Boosted Pretotyping is based on an experimental approach, combining methods of design thinking with statistical methods: statistics meet creativity.

Similar to the principle of the morphological tableau, innovation and design experts develop possible solutions and variants for category-defining attributes.

The variety of solutions and their possible combinations form the design space.

Using a stochastic method, a representative selection of 20-30 different experimental solutions is drawn from the design space and the range of possible solutions.

This selection is scribbled or translated into renderings – the product idea becomes concrete and tangible in various ways and hence also available for critical evaluation for the first time .

A quantitative test of these representative mixes of “experimental pretotypes” now reveals the potential of each product idea, decodes the relevant elements and shows optimal routes for further product development.

Concept Check & Concept Lab

Feedback loops for product development: refine ideas & bring them to life

How to turn a good idea into good concepts?

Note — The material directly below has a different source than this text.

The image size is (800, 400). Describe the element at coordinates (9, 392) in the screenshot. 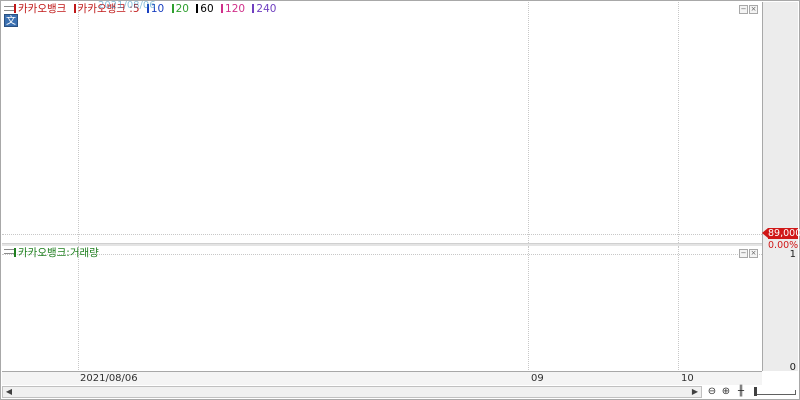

How to get the right tone of voice in the insight and achieve identification? How to make the benefit and reasons to believe plausible, unique and relevant? And, finally, how to get a perfect match between insight, benefit and reasons to believe?

This is more a matter of narrative than likes and dislikes. How does the consumer deal with the idea? How is the idea perceived and positioned in the consumer’s environment? How about the wow factor and what actually triggers excitement? Therefore, the Concept Checks include a lot of associative and projective techniques.

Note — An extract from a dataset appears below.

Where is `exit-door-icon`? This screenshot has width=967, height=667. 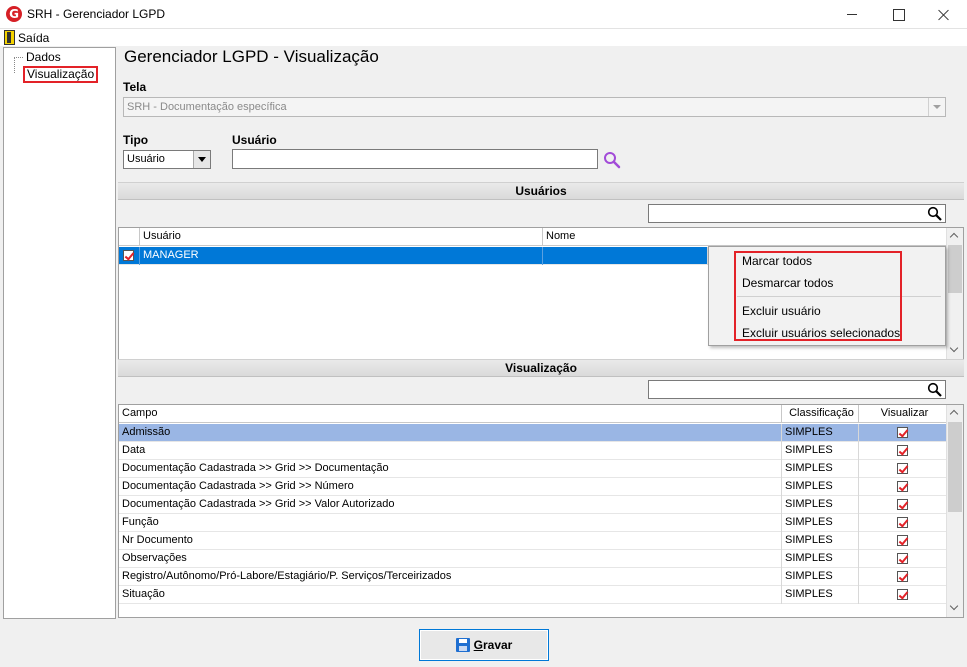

The Concept Lab differs from the Concept Check in its iterative feedback loops. In a 2-3 day workshop, rough concepts are discussed with consumers first of all. The following rework sessions aim to fine-tune, improve and discard before the reworked concepts are then considered in a further group discussion.

The main objective of Concept Check and Concept Lab is to optimise the strategic logic of the concepts:

Optimise insights: how can the product idea be embedded more strongly in the consumers’ need-set? How can the idea be optimised to increase identification and relevance in real life?

Refine the main promise and benefit: how relevant is the product promise in general? How can individual benefits be better aligned to consumers’ needs and mindscapes?

Identify and evaluate RTBs: how can the promised solution be backed by credible and relevant arguments? How convincing are the answers to the issues described in the insight? How attractive and valuable are the planned product features?

Concept Screener

Gauge the strength of an idea and its market potential

All the strategic conceptual work has been done – the product concept has been finalised, the content of the product idea ideally implemented. But how much potential does the idea really have on the market? How high will volume and value probably be?

This is precisely where the Concept Screener comes in. Besides predicting success and market acceptance, there may also be a need to add the finishing touches. Therefore, besides assessing the level of appeal and willingness to buy, the contextual dimension is scrutinised in order to ensure the long-term success of a product idea:

Identify substitutes and the source of business.

Check the insight, benefit and RTBs: does the idea strike a chord in the target group’s hearts and minds? How relevant, credible and unique is the benefit? How well is it supported by the RTBs and reassurance?

Compare with the strategic positioning: how well does the idea manage to occupy the emotional and functional territories?

Check uniqueness and relevance: how distinctive and different is the product idea? How important is the benefit and advantages it offers?

Analyse brand fit: how well does the product idea match the brand and the strategic positioning of the brand?

Measure perceived value / value for money: what price is accepted? What is the optimal price and how much leeway is there?

Predict volumes: how high is the willingness to buy at different price points?